→ **Exercise**:
Reproduce the joint statement on accessible emergency communication below word for word, from its heading through its final sentence.

:: Source document

Emergency Call to the Council

Accessible emergency communication for persons with disabilities: a requirement to save lives

Joint statement European Disability Forum, European Union of the Deaf, European Emergency Number Association, European Deafblind Union, European Federation of Hard of Hearing People, European Association of Cochlear Implant users, European Federation of Parents of Hearing Impaired Children, European Deafblind Network

9 May, 2018

The Council’s proposal to exclude Public Safety Answering Points from the upcoming European Accessibility Act will keep millions of persons with disabilities at risk. The above organisations call on the Council of the EU to accept mandatory and common accessibility requirements for services handling emergency calls. We have the right to call for help!

The European Commission published its proposal for the European Accessibility Act (EAA) at the end of 2015. Once adopted, the Act will set accessibility requirements for several products and services, including emergency services.

Currently, emergency services remain largely inaccessible for many people with disabilities. Several countries have developed ad hoc solutions, such as specific mobile applications that users need to download or to register in beforehand. Nonetheless, many persons with disabilities cannot yet rely on an accessible way to contact emergency services that works across the EU, unlike their non-disabled peers, who can dial 112 with a regular voice call everywhere and around-the-clock.

::::
:: Stored data

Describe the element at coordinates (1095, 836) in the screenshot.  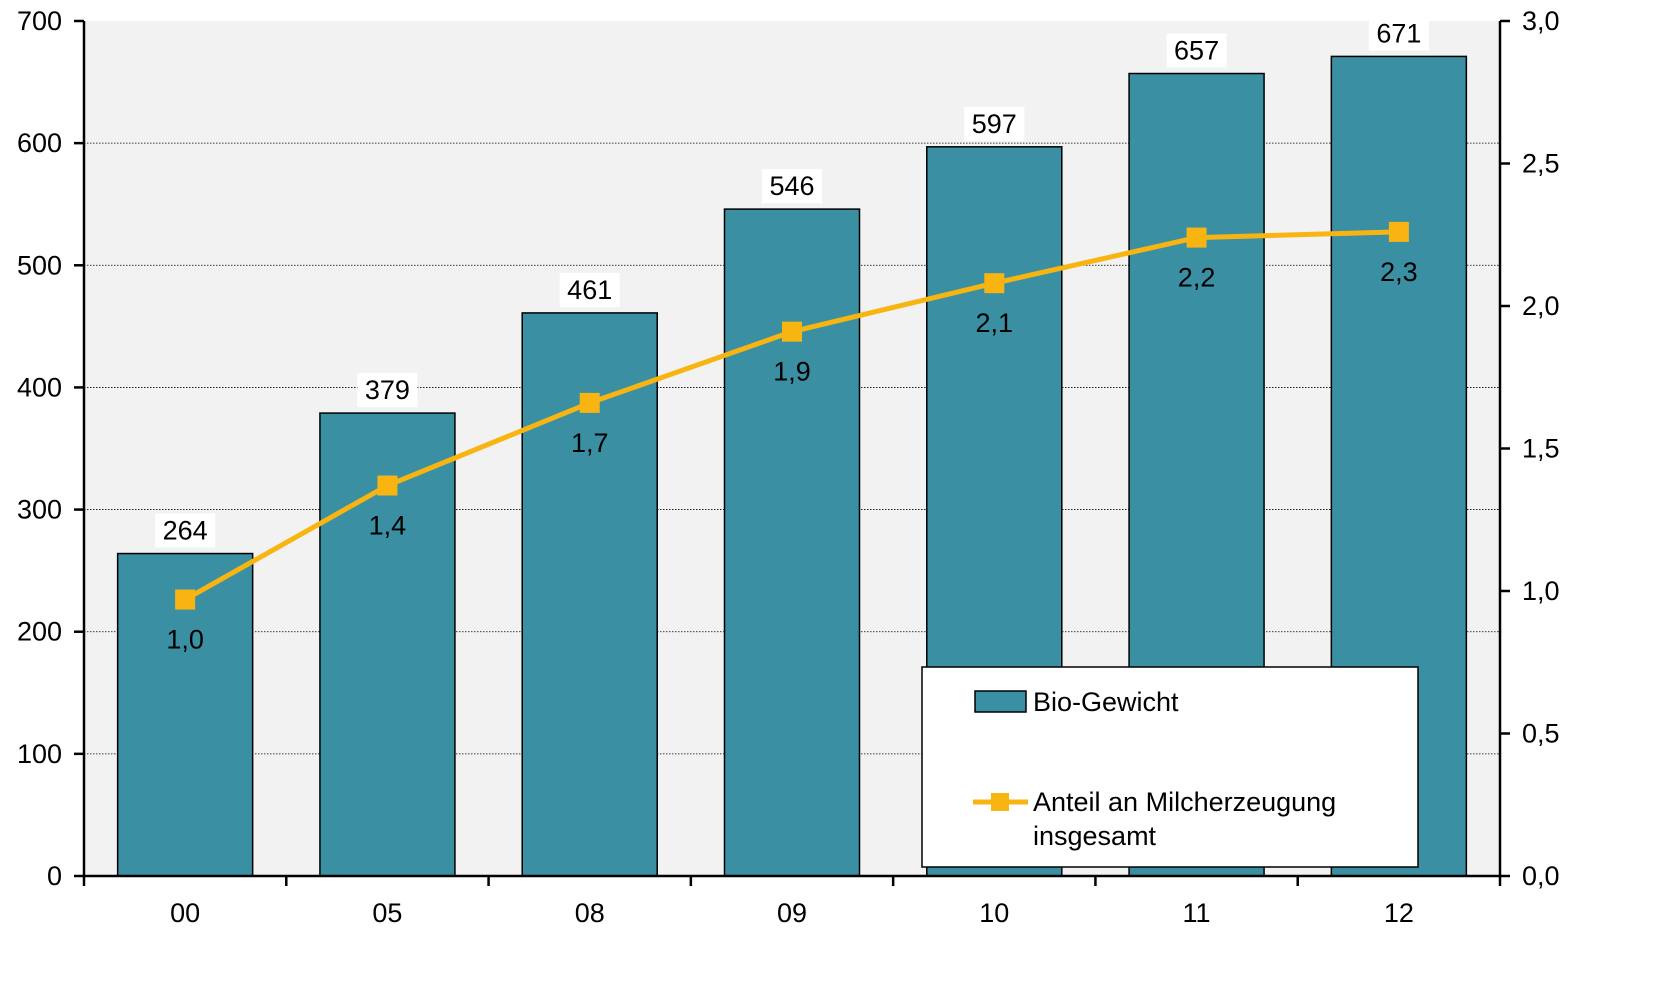
I see `legend-label-line-2: insgesamt` at that location.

::::

→ **Answer section**:
Emergency Call to the Council

Accessible emergency communication for persons with disabilities: a requirement to save lives

Joint statement European Disability Forum, European Union of the Deaf, European Emergency Number Association, European Deafblind Union, European Federation of Hard of Hearing People, European Association of Cochlear Implant users, European Federation of Parents of Hearing Impaired Children, European Deafblind Network

9 May, 2018

The Council’s proposal to exclude Public Safety Answering Points from the upcoming European Accessibility Act will keep millions of persons with disabilities at risk. The above organisations call on the Council of the EU to accept mandatory and common accessibility requirements for services handling emergency calls. We have the right to call for help!

The European Commission published its proposal for the European Accessibility Act (EAA) at the end of 2015. Once adopted, the Act will set accessibility requirements for several products and services, including emergency services.

Currently, emergency services remain largely inaccessible for many people with disabilities. Several countries have developed ad hoc solutions, such as specific mobile applications that users need to download or to register in beforehand. Nonetheless, many persons with disabilities cannot yet rely on an accessible way to contact emergency services that works across the EU, unlike their non-disabled peers, who can dial 112 with a regular voice call everywhere and around-the-clock.